OBJECTIVE:
In the items below, reproduce word for word every line from the one containing "Click the 打开 link to open the file" down to the one containing "pyautogui.click(x=1256, y=191)", both included.

Items from a data source:
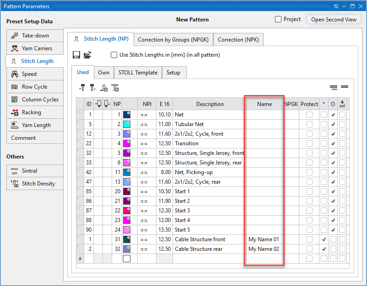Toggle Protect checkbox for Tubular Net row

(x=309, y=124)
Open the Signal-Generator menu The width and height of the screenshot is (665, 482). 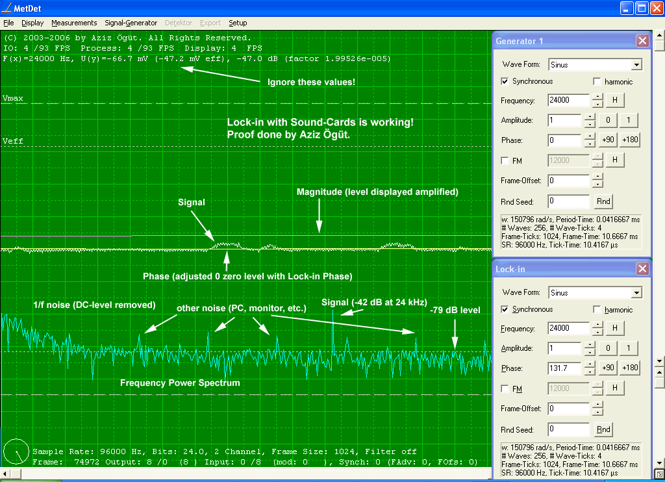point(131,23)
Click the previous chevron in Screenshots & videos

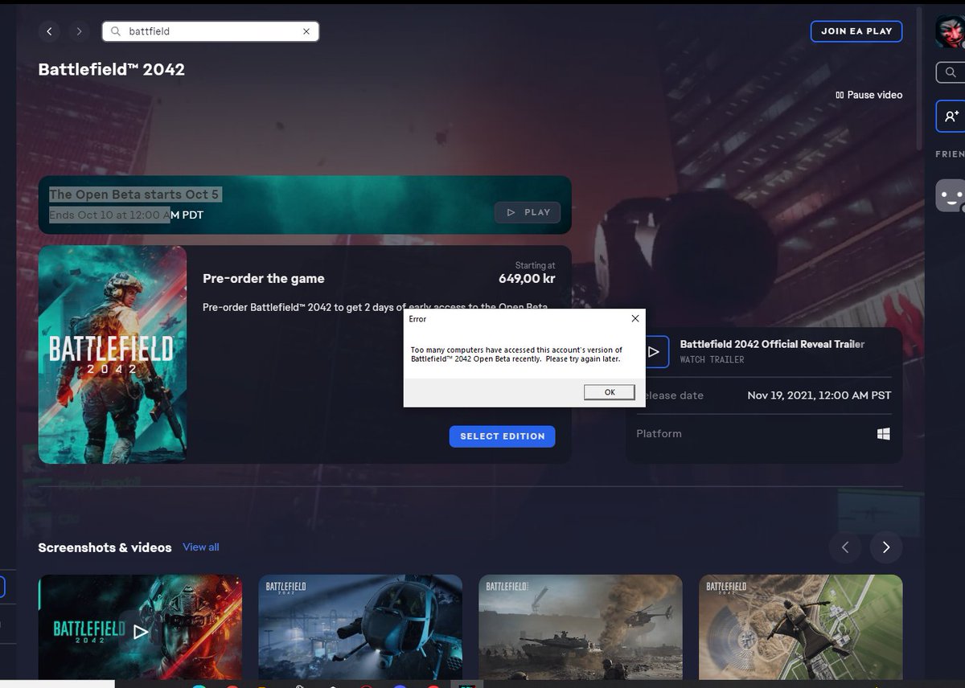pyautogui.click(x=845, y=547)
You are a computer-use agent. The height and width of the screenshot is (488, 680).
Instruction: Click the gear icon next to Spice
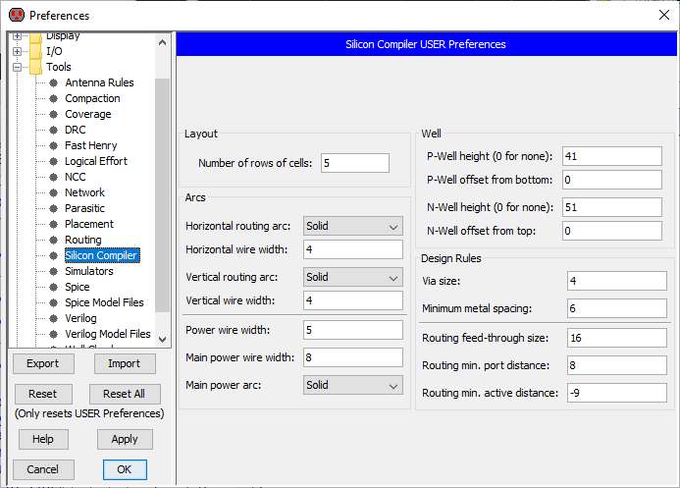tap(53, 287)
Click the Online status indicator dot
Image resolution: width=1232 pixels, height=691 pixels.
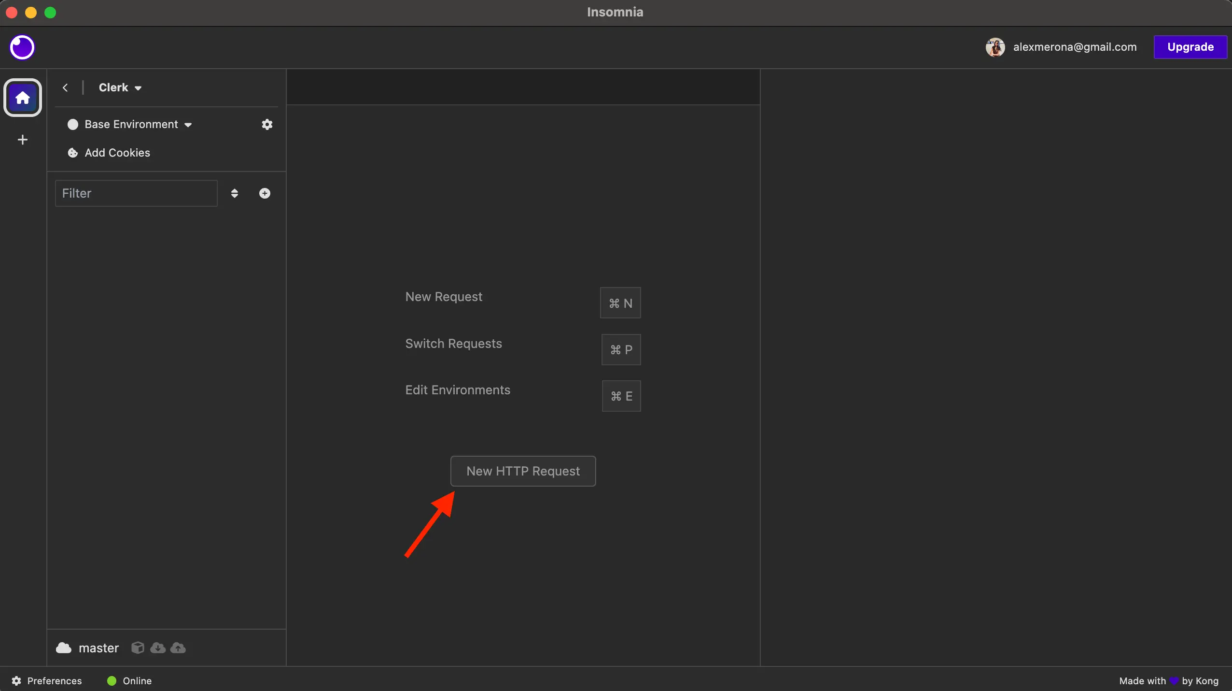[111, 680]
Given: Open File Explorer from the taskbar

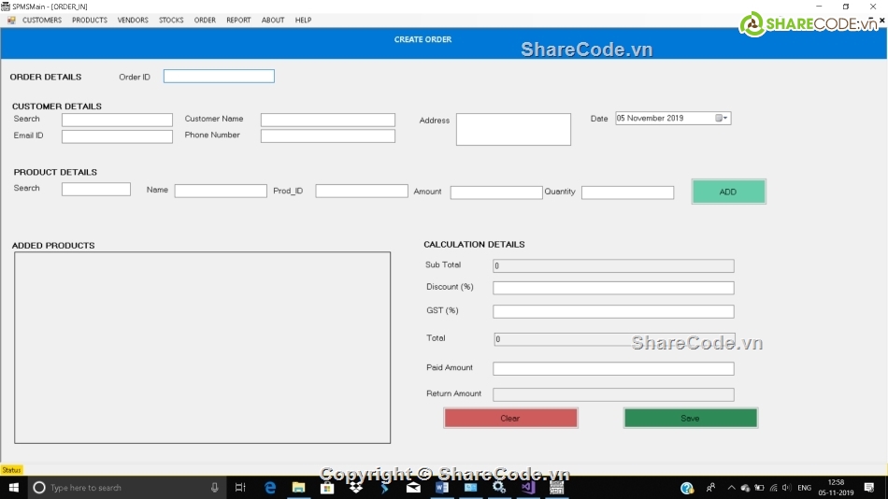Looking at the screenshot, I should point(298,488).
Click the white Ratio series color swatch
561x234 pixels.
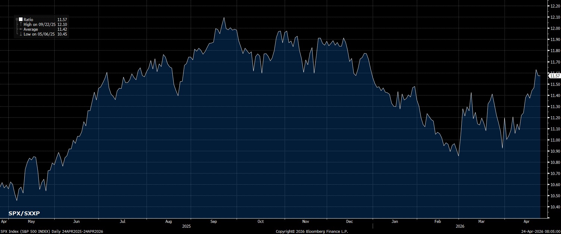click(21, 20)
--
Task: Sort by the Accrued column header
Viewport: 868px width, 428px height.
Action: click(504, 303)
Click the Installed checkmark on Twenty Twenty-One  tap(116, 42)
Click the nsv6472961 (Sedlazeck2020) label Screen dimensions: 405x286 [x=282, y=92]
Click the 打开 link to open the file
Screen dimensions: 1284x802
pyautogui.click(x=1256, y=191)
* * *
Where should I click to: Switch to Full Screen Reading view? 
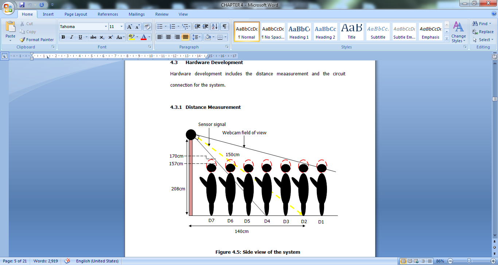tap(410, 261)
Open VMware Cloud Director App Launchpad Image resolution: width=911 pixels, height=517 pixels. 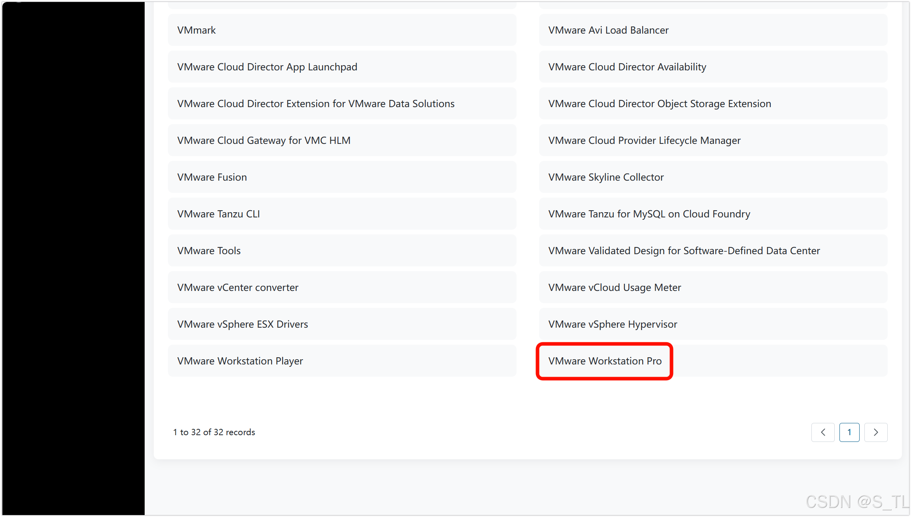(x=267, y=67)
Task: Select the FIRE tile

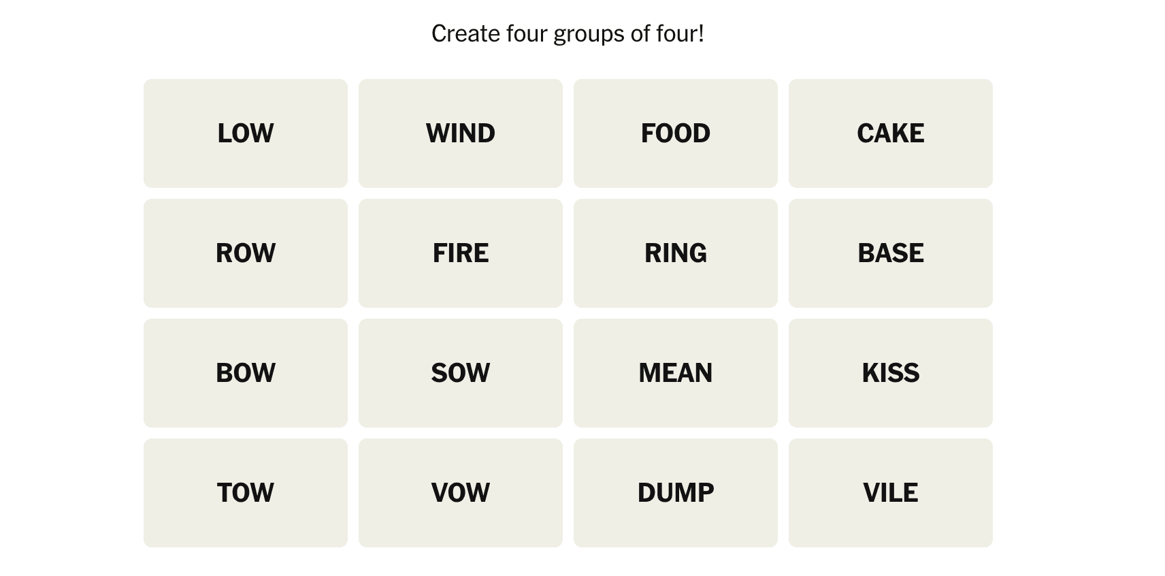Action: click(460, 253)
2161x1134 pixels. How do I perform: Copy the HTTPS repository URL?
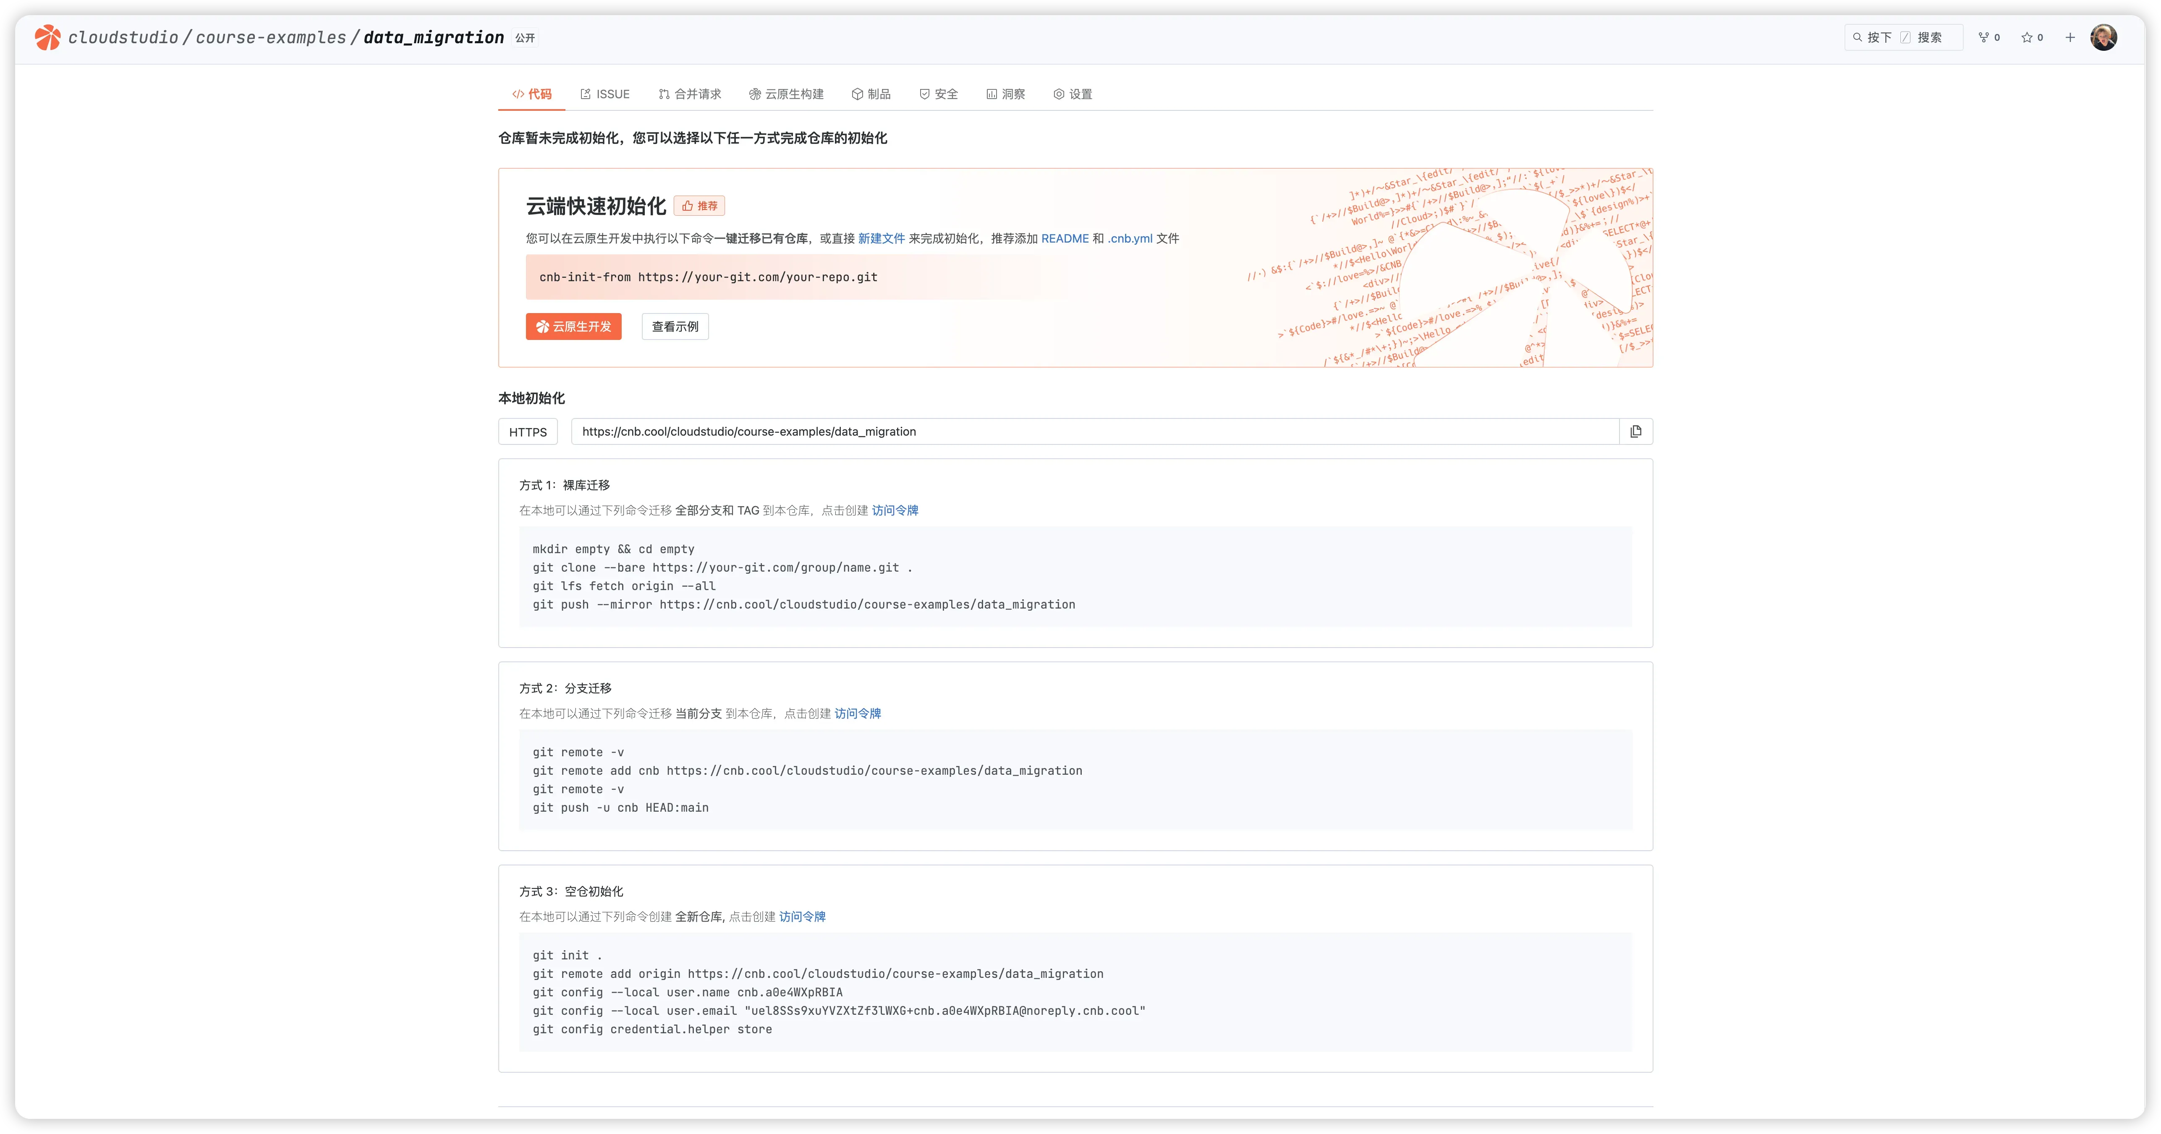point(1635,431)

RESULT:
Click the 打开 link to open the file
Screen dimensions: 1284x802
pyautogui.click(x=1256, y=191)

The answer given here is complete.